|Ilut, Dan -|
|Farmer, Andrew -|
|Maki, Sonja -|
|May, Gregory -|
|Singer, Susan -|
|Doyle, Jeff -|
Submitted to: PLoS One
Publication Type: Peer Reviewed Journal
Publication Acceptance Date: June 18, 2010
Publication Date: July 16, 2010
Repository URL: http://plosone.org/article/info%3Adoi%2F10.1371%2Fjournal.pone.0011630
Citation: Cannon, S.B., Ilut, D., Farmer, A.D., Maki, S.L., May, G.D., Singer, S.R., Doyle, J.J. 2010. Nodule evolution did not depend on early polyploidy in the legumes. PLoS One. 5(7):e11630. Interpretive Summary: The legume plant family, which contains soybeans, common beans, peas, lentils, clovers and many other crop species, derives much of its value from the ability of these plants to create (or "fix") their own nitrogen fertilizer through association with nitrogen-fixing soil bacteria. Understanding how this capacity evolved is important if we wish to develop this ability in other crop species. This paper tests a hypothesis about the origin of nitrogen fixation in the legumes: that doubling of the chromosomes (and all the genes) early in the origin of the legume family provided the extra genetic material that was used by the plants to evolve special root structures ("nodules") to house and interact with the nitrogen-fixing bacteria. This paper reports that while chromosomes did double early in the legume family, there is an earlier-diverging group of nitrogen-fixing legumes that separated from the other legumes before the chromosome-doubling occurred. Therefore, the evolution of nodules and nitrogen-fixation in the legumes can't have depended on chromosome-doubling. This result is important because it means that the origin of nodules and nitrogen fixation must have depended on a smaller number of changes than doubling of every gene in the plant. If nodules and nitrogen fixation was able to evolve in this "simpler" plant (a plant with a smaller number of genes than most crop legumes), then it may be feasible to induce other crop plants outside the legumes to fix nitrogen -- and ultimately, to rely less on expensive industrial sources of nitrogen fertilizer.

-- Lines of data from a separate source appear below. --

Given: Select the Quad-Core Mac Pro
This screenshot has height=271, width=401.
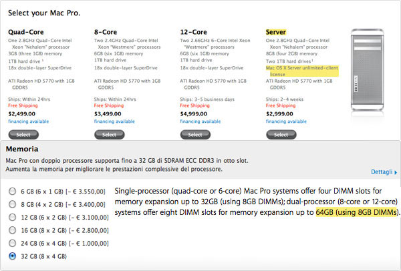Looking at the screenshot, I should pyautogui.click(x=23, y=133).
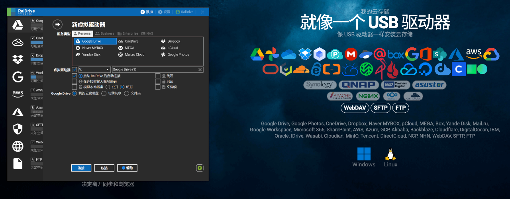Open the Azure drive entry icon
The image size is (510, 199).
point(18,111)
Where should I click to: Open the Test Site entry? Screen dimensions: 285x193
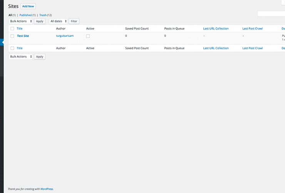tap(23, 36)
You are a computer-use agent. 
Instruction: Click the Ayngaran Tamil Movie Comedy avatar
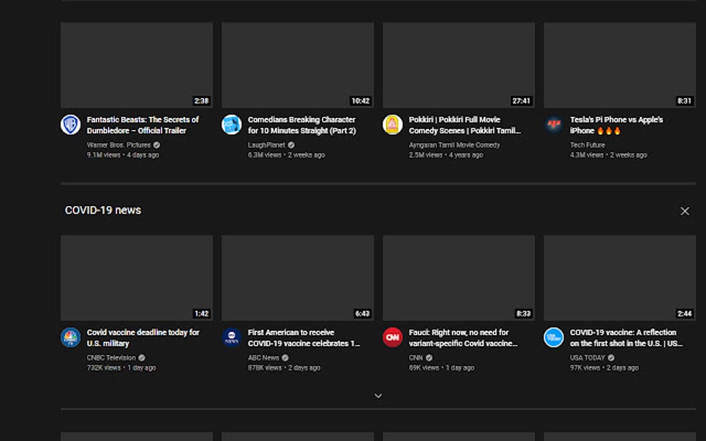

Technical Abstract: Several lines of evidence indicate that polyploidy occurred by around 54 million years ago, early in the history of legume evolution, but it has not been known whether this event was confined to the papilionoid subfamily (Papilionoideae; e.g., beans, medics, lupins) or occurred earlier. Determining the timing of the polyploidy event is important for understanding whether polyploidy might have contributed to rapid diversification and radiation of the legumes near the origin of the family; and whether polyploidy might have provided genetic material that enabled the evolution of a novel organ, the nitrogen-fixing nodule. Although symbioses with nitrogen-fixing partners have evolved in several lineages in the rosid I clade, nodules are widespread only in legume taxa, being nearly universal in the papilionoids and in the mimosoid subfamily (e.g., mimosas, acacias) – which diverged from the papilionoid legumes around 58 million years ago, soon after the origin of the legumes. Using transcriptome sequence data from Chamaecrista fasciculata, a nodulating member of the mimosoid clade, we tested whether this species underwent polyploidy within the timeframe of the legumes. Analysis of gene family branching orders and synonymous-site divergence data from C. fasciculata, Glycine max (soybean), Medicago truncatula, and Vitis vinifera (grape; an outgroup to the rosid taxa) establish that the polyploidy event known from soybean and Medicago occurred after the separation of the mimosoid and papilionoid clades, and at or shortly before the Papilionoideae radiation. The ancestral legume genome was not fundamentally polyploid. Moreover, because there has not been an independent instance of polyploidy in the Chamaecrista lineage there is no necessary connection between polyploidy and nodulation in legumes. Chamaecrista may serve as a useful model in the legumes that lacks a paleopolyploid history, at least relative to the widely studied papilionoid models.